-- LISTED RECORDS start --
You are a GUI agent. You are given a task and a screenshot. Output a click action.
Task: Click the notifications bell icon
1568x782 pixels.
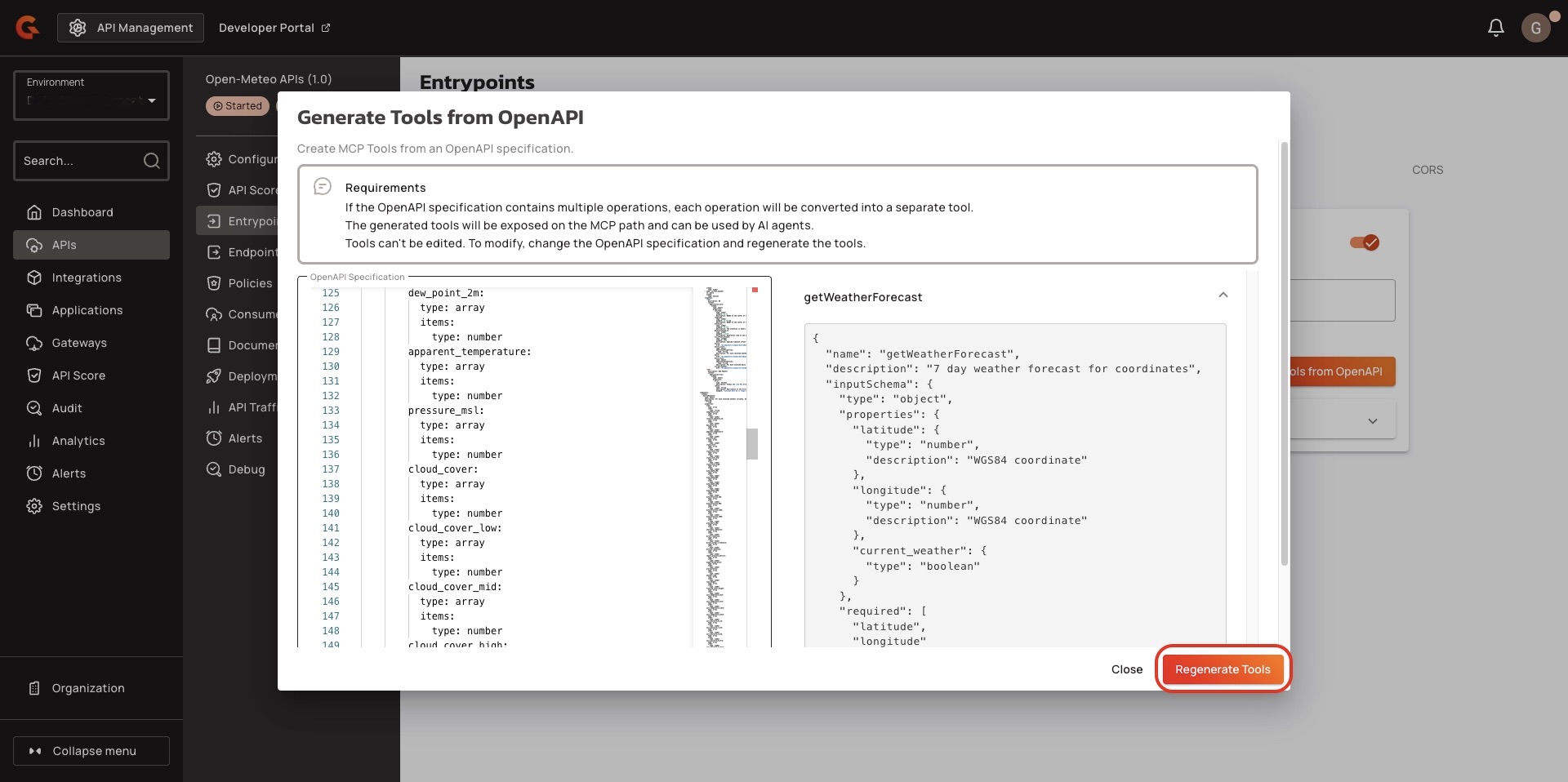coord(1495,28)
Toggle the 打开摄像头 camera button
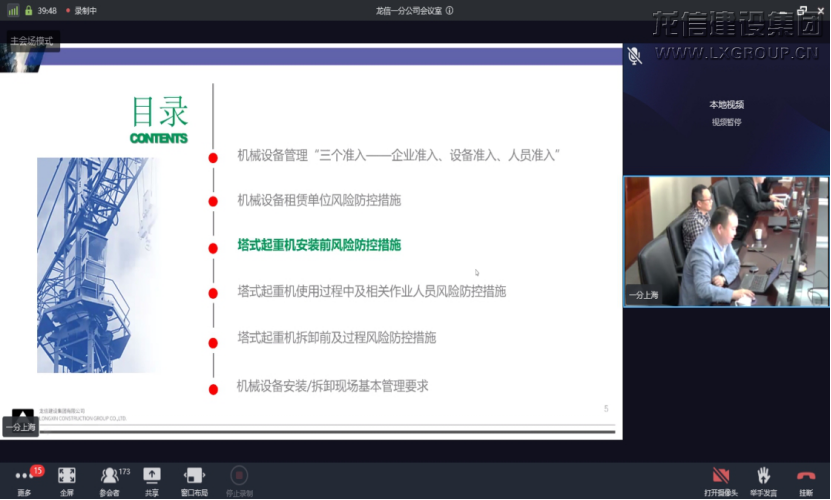Image resolution: width=831 pixels, height=500 pixels. point(720,476)
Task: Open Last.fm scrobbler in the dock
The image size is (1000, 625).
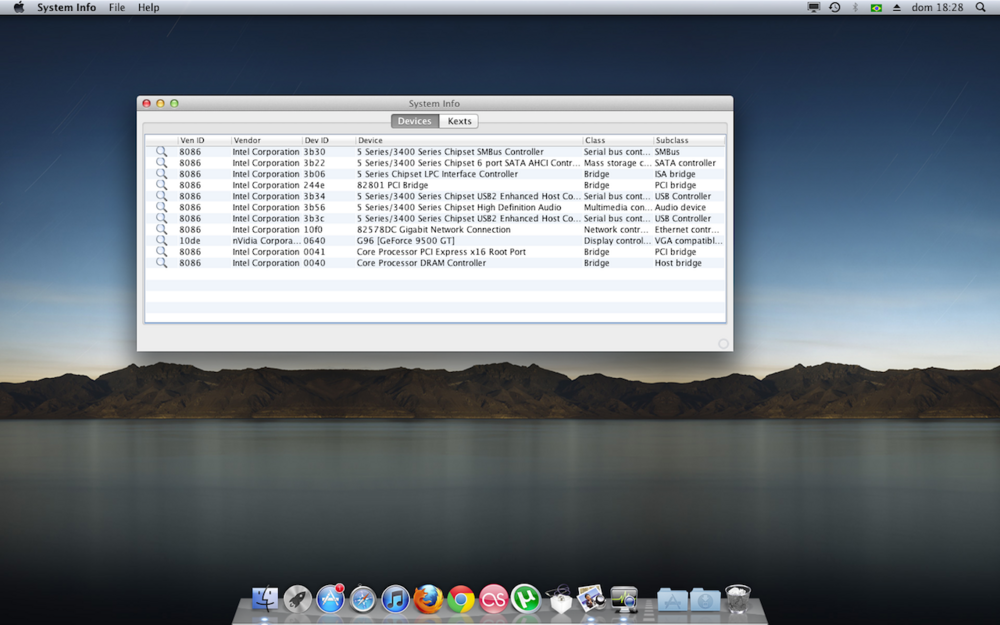Action: point(493,599)
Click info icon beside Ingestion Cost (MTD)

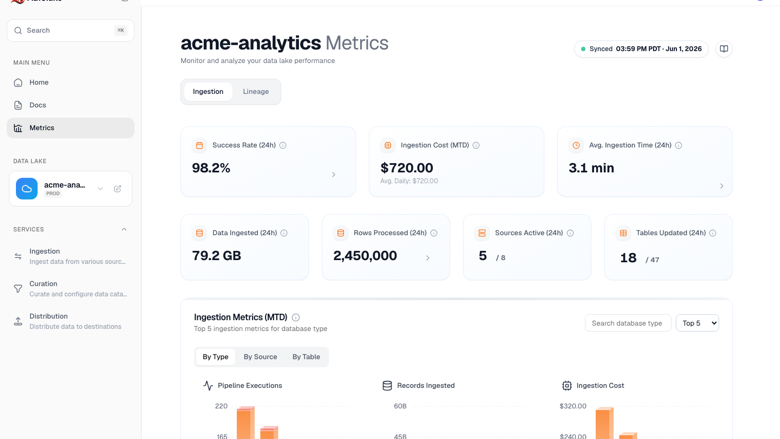476,145
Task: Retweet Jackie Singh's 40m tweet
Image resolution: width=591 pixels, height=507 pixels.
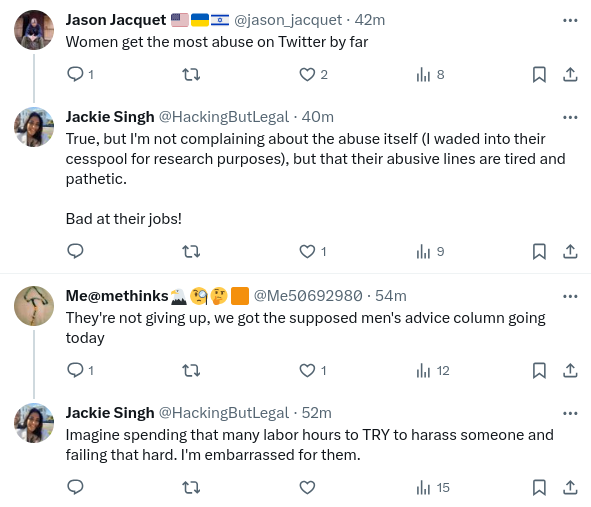Action: pyautogui.click(x=191, y=251)
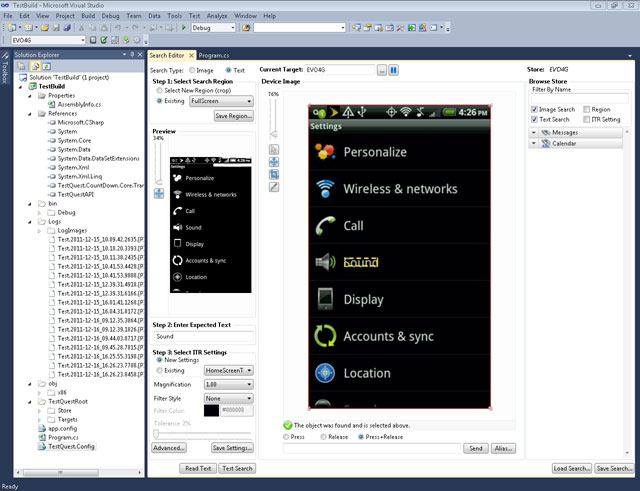Click the Personalize icon on the device screen
Image resolution: width=640 pixels, height=491 pixels.
pyautogui.click(x=324, y=152)
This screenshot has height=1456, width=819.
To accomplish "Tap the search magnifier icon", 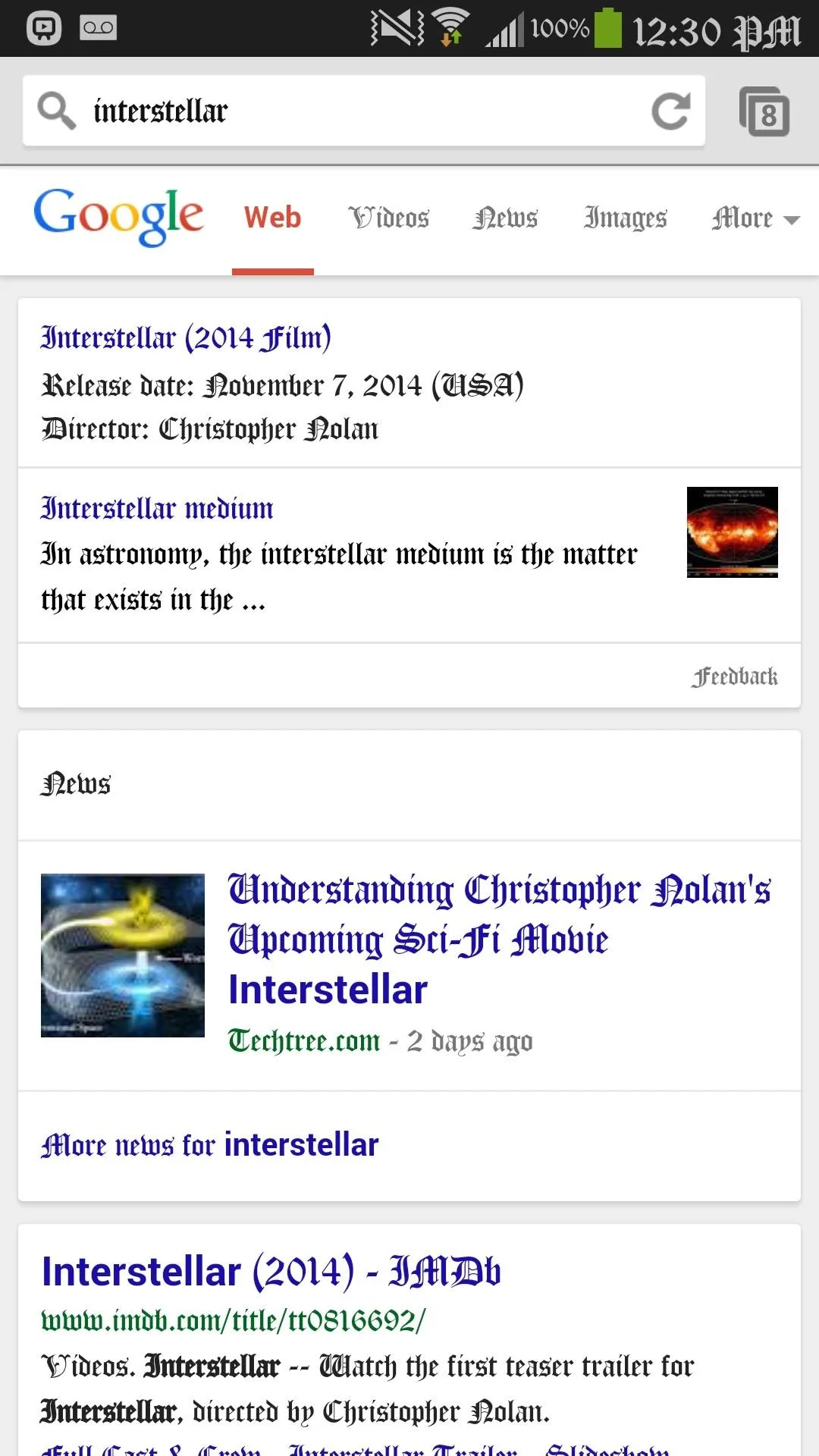I will pos(57,111).
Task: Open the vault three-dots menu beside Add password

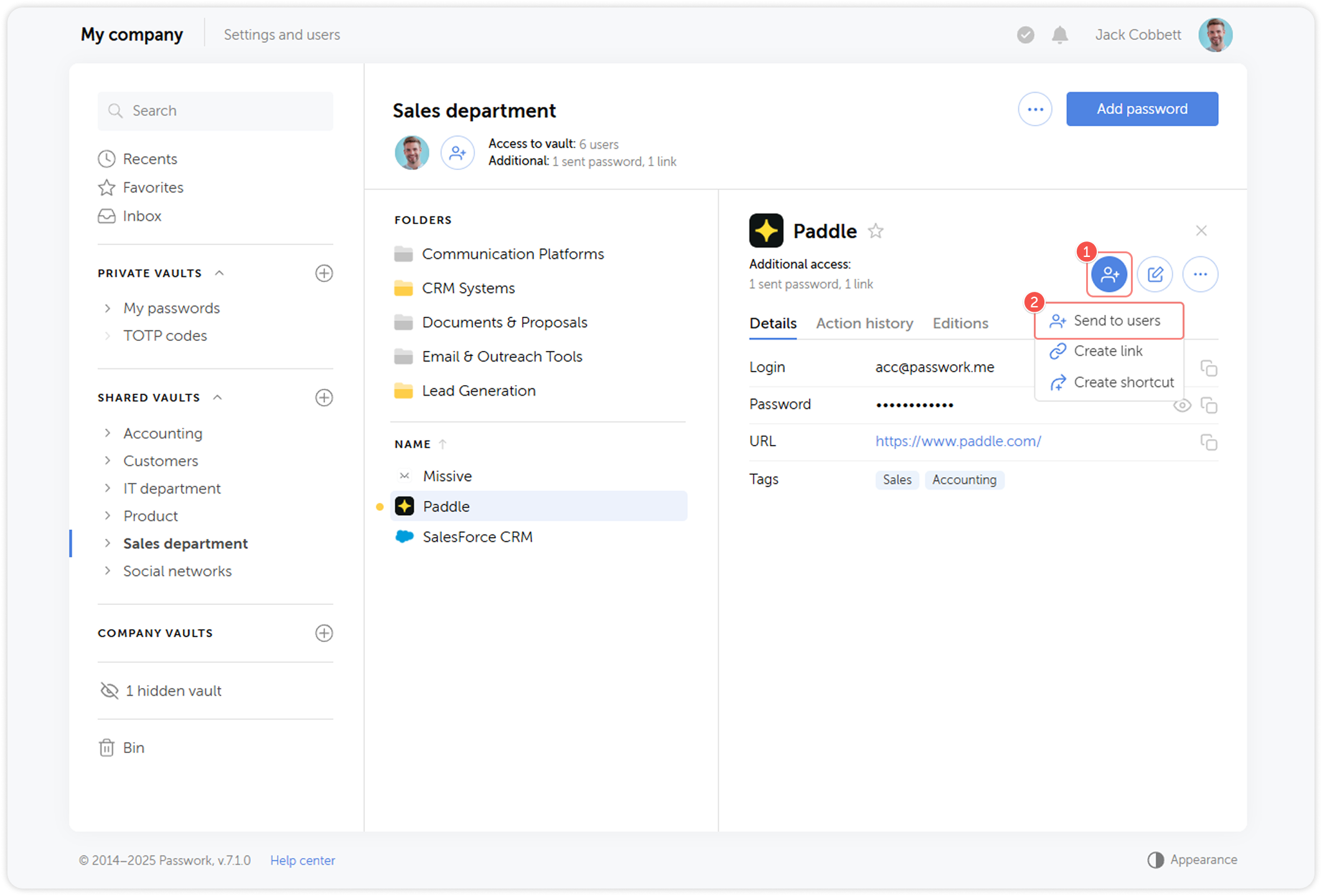Action: tap(1034, 110)
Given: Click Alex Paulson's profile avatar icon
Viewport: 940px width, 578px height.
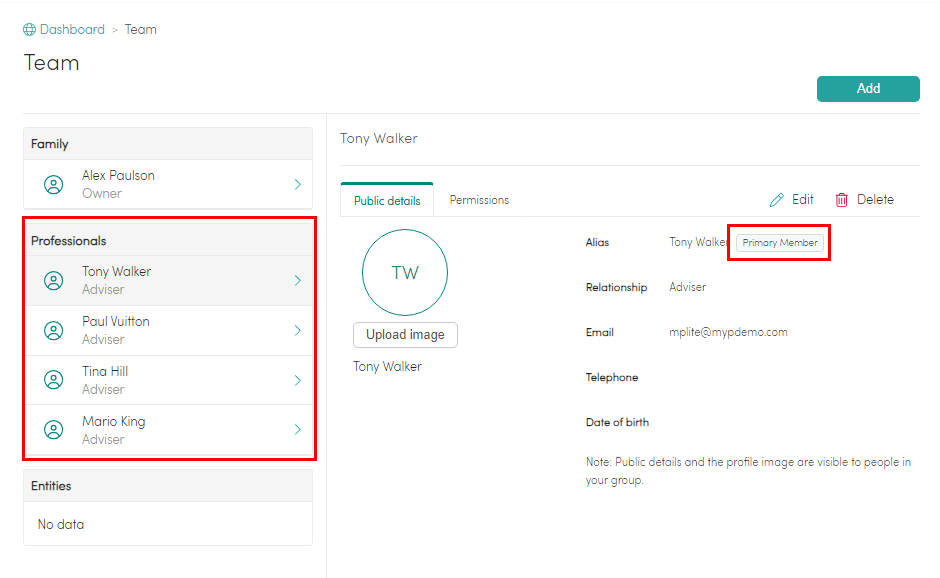Looking at the screenshot, I should 54,185.
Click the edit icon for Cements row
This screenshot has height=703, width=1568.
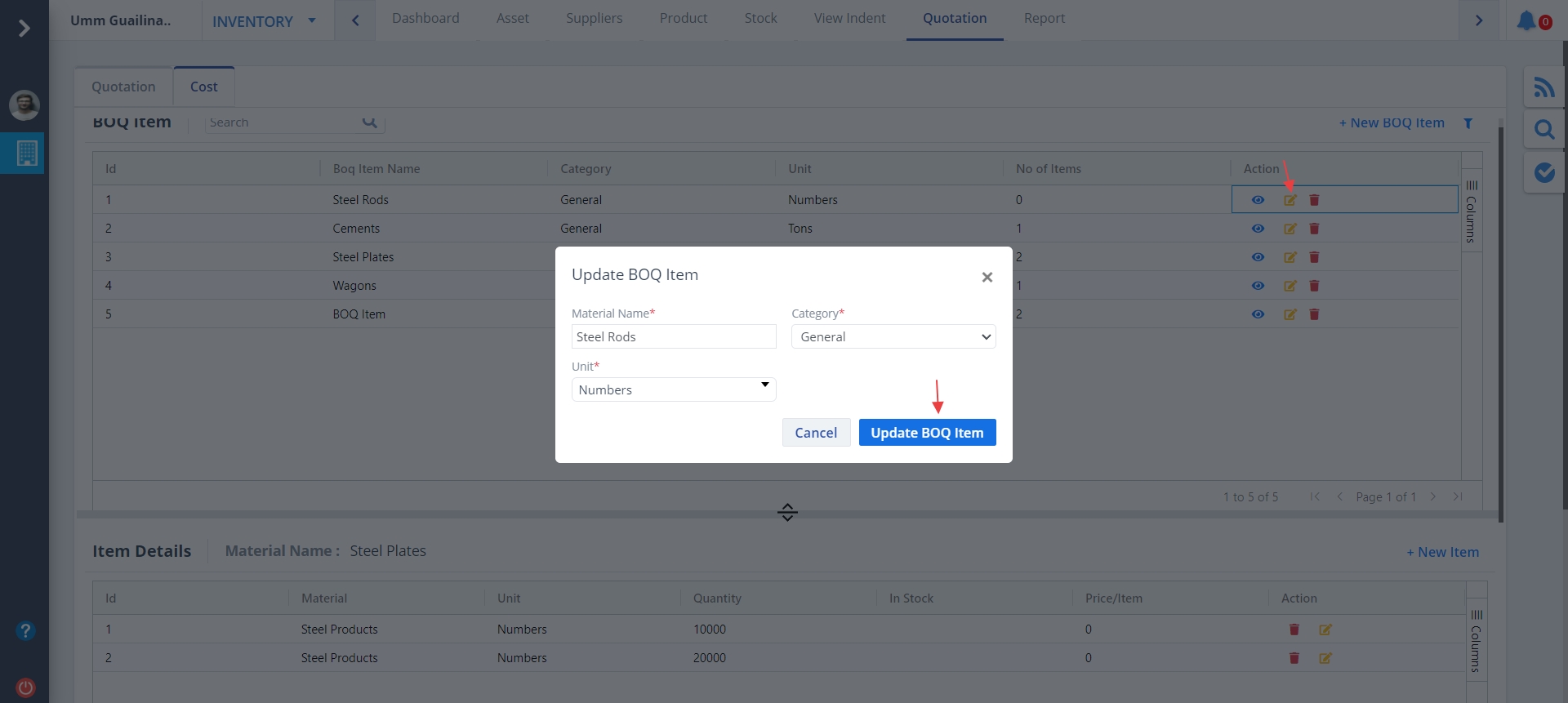pyautogui.click(x=1290, y=229)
-- LISTED RECORDS end --
(WHAT IS EXPECTED) Copy the material word for word, starting at the line containing "Given: Click Alex" and ending at the last line of the material. Leave the pictures out.

(SOLUTION)
Given: Click Alex Paulson's profile avatar icon
Viewport: 940px width, 578px height.
Looking at the screenshot, I should 54,185.
Click the edit icon for Cements row
This screenshot has height=703, width=1568.
pyautogui.click(x=1290, y=229)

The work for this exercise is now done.